Le corps de la femme de 33 ans a été découvert par la police locale dans un état extrêmement grave de malnutrition, son poids n’excédant pas les 19 kg pour 145 cm. Après autopsie du cadavre de Airi Kakimoto, le lundi 25 décembre, les résultats ont induit une mort par hypothermie. Originaires de la ville de Neyagawa, les parents ont immédiatement été arrêtés pour suspicion de possession illégale d’un corps humain. Âgés respectivement de 55 et 53 ans, le père et la mère ont avoué les faits macabres, qui ont eu pour conséquence le décès de leur fille. D’après une source proche de l’affaire, la jeune fille a été séquestrée dans une pièce de la maison de trois mètres carrés depuis l’âge de ses 16 ou 17 ans. Elle n’était nourrie, par ses parents, qu’une seule fois par jour. La police a suspecté immédiatement le couple de négligence et constitue, dès à présent, un dossier d’accusations pour séquestration et pour manquement à la responsabilité de tuteurs face à leur progéniture.

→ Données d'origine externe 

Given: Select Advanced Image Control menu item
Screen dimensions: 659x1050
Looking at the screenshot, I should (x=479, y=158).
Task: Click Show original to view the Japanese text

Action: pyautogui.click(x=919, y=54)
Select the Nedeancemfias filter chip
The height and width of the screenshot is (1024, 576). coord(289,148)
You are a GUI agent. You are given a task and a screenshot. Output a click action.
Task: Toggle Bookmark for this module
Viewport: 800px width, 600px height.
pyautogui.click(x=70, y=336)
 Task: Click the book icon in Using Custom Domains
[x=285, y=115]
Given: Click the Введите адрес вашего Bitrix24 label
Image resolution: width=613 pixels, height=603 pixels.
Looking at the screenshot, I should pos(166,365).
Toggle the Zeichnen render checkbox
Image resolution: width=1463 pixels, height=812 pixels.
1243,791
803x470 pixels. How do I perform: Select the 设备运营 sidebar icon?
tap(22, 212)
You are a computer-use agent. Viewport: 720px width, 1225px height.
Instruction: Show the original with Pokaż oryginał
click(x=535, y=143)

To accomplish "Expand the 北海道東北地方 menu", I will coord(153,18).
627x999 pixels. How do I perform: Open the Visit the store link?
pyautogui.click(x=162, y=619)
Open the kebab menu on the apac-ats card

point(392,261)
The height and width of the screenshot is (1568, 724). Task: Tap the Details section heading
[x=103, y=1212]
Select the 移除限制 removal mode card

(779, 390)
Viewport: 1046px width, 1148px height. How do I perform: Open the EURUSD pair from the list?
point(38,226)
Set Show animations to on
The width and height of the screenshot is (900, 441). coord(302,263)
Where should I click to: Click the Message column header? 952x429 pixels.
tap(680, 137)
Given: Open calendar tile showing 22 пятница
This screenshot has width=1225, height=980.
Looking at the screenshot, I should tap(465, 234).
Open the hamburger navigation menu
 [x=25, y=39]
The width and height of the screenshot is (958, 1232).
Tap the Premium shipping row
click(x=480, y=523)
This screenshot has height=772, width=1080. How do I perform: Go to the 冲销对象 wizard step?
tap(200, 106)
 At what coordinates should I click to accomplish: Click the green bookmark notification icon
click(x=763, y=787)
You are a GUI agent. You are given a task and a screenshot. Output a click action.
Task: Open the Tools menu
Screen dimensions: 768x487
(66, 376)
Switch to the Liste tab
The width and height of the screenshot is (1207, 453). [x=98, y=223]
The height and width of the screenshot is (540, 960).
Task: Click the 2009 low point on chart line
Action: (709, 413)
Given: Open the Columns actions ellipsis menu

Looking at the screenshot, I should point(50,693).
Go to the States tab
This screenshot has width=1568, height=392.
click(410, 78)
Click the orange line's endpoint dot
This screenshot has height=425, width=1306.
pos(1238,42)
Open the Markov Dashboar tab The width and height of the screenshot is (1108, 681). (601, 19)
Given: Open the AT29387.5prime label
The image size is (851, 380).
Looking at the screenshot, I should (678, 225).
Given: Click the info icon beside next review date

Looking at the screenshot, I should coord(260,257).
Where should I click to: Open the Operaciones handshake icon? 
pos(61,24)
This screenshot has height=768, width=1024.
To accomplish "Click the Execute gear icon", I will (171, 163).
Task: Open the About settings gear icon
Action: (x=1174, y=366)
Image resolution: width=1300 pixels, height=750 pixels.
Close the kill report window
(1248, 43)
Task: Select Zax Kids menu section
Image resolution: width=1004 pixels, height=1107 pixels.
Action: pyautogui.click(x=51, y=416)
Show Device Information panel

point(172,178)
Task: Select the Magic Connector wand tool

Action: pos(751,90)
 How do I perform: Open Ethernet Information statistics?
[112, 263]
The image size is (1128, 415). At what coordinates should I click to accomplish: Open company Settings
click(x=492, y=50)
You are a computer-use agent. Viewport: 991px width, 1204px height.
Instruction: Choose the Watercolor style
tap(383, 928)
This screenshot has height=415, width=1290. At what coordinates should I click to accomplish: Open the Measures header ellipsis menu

LE CALVAIRE D'AIRI KAKIMOTO

L’autopsie a également indiqué, aux enquêteurs, la date potentielle de décès d’Airi Kakimoto au 18 décembre 2017. D’après le bureau municipal d’aide sociale de Neyagawa, aucun rapport, sur des abus potentiels de la part des parents, n’était inscrit dans les archives officielles. Toujours selon la police, Yasutaka et Yukari Kakimoto avaient rénové leur maison pour y construire une petite pièce supplémentaire pour accueillir leur enfant pendant son calvaire. De trois mètres carrés, elle disposait d’une caméra de contrôle ainsi que d’une porte ne pouvant être verrouillée que de l’extérieur. Preuve d’une cruauté sans nom, la pièce n’était pas chauffée et seules des toilettes de fortune y avaient été installées. Pendant sa séquestration, la femme avait accès à l’eau via un tube relié à un réservoir situé en dehors de la pièce. Les plaies sur le corps d’Airi Kakimoto ont suggéré également qu’elle aurait pu être alitée, selon des sources officielles. Un autre cas avait défrayé la chronique en l’an 2000 dans la préfecture de Niigata. Un homme avait alors été arrêté après la séquestration, pendant neuf ans, d’une jeune fille enlevée dans sa première année.